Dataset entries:

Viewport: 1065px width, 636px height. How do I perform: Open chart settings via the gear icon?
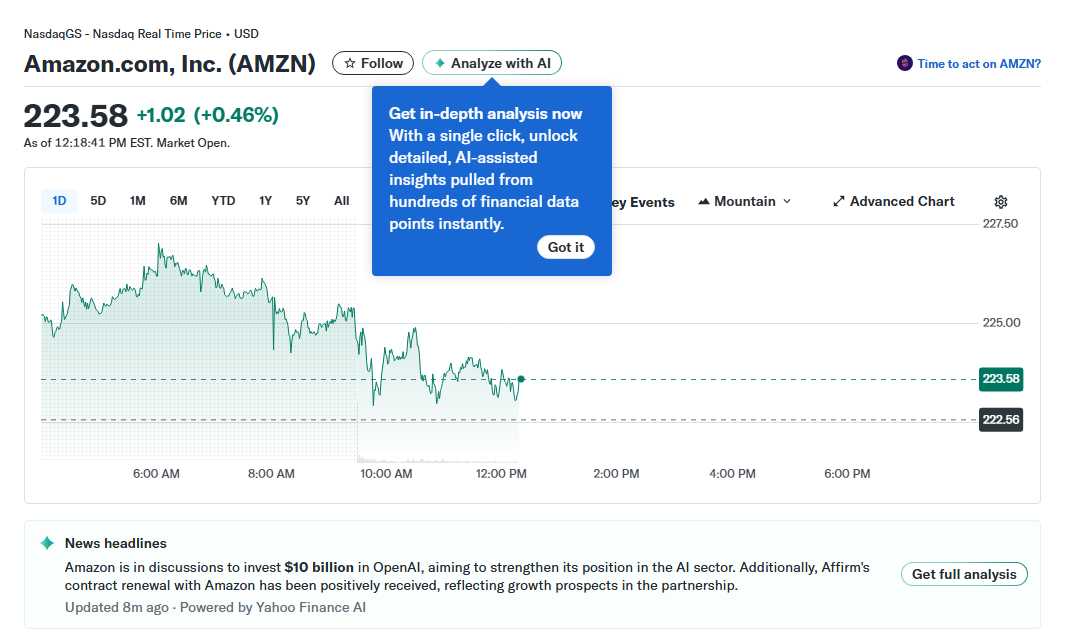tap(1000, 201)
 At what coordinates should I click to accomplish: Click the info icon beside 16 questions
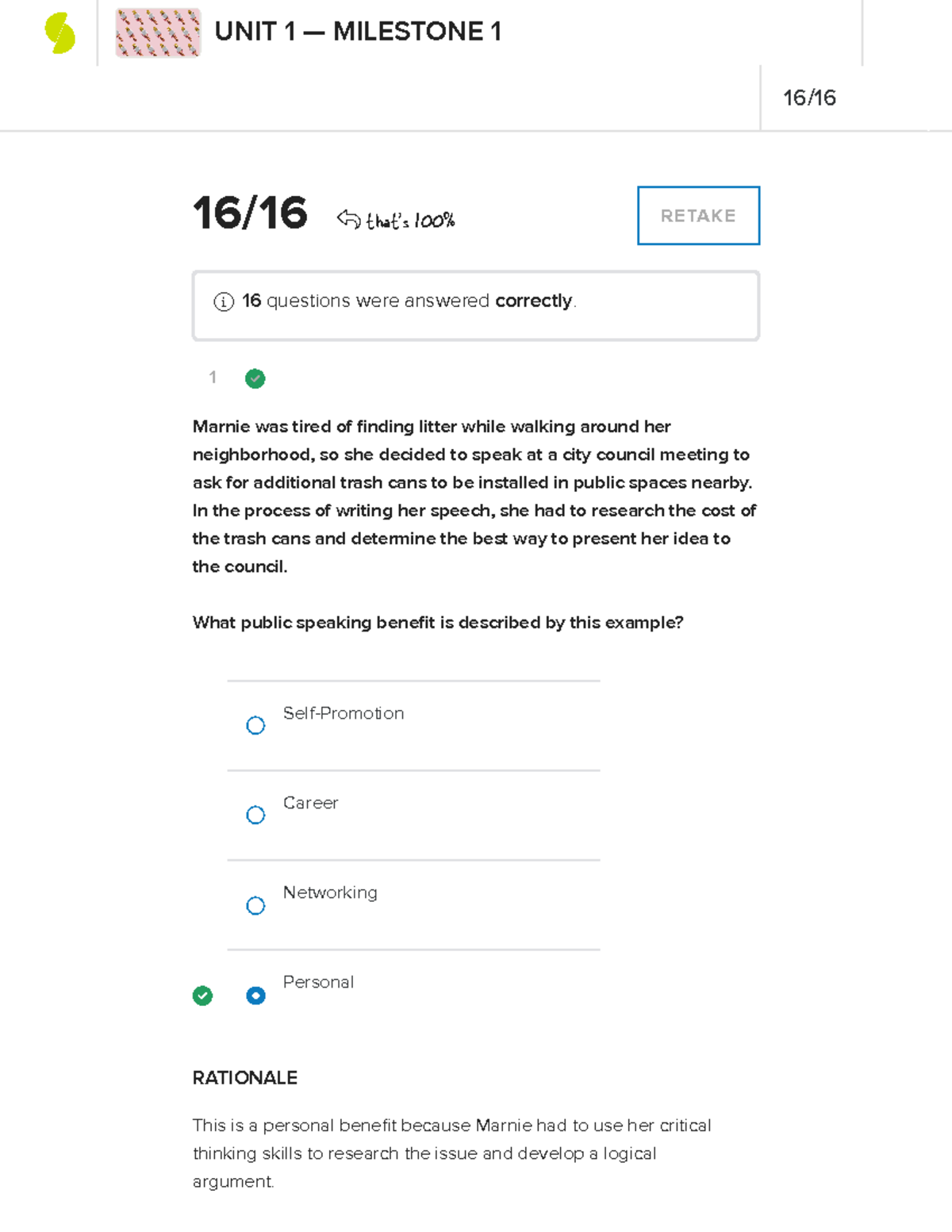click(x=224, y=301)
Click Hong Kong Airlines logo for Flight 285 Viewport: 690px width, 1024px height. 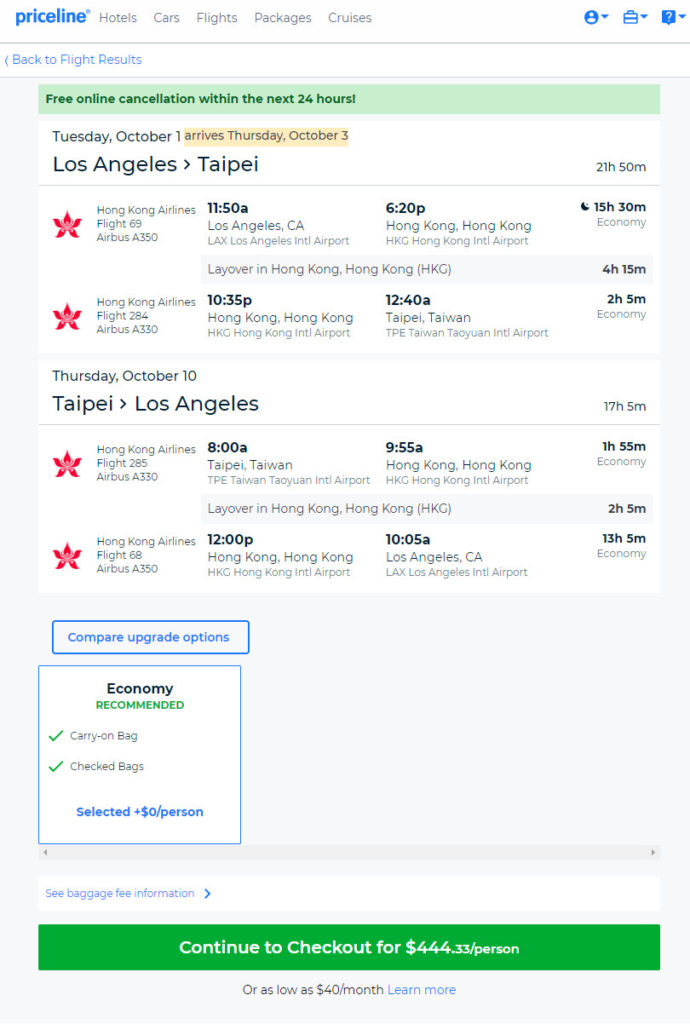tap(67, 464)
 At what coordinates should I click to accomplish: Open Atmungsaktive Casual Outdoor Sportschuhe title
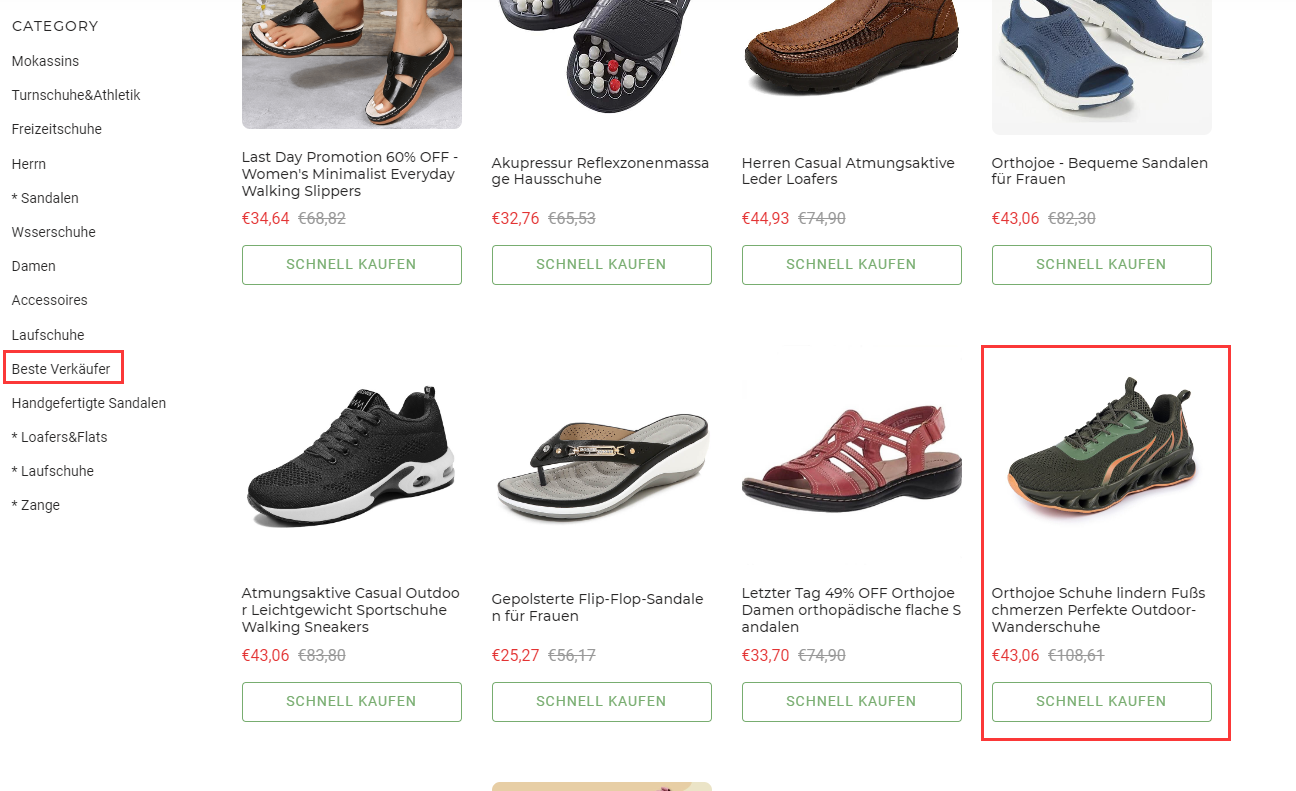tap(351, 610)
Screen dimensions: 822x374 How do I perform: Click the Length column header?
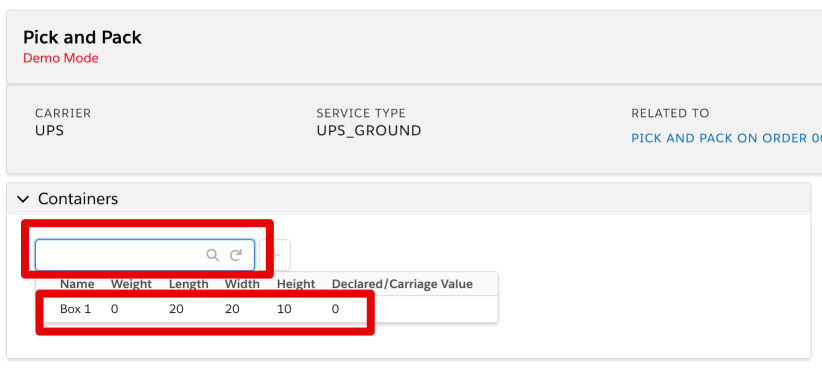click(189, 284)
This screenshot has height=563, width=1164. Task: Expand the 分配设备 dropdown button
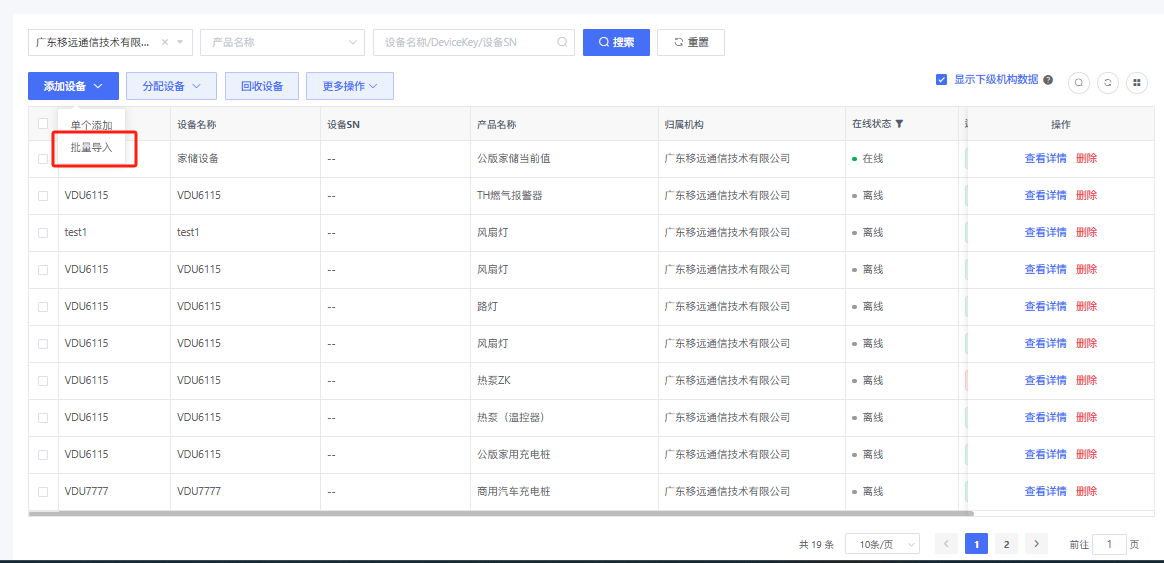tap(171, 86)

WHAT THE TASK REQUIRES: The answer is the run of lines from the one with "At what coordinates should I click to accomplish: Open" through the final line of the data, copied exactly, and nothing else; no pictures.

SOLUTION FOR THIS TASK:
 At what coordinates should I click to accomplish: Open Atmungsaktive Casual Outdoor Sportschuhe title
tap(351, 610)
Screen dimensions: 822x374 How do I perform: Click the Length column header?
click(189, 284)
This screenshot has height=563, width=1164. Task: Expand the 分配设备 dropdown button
tap(171, 86)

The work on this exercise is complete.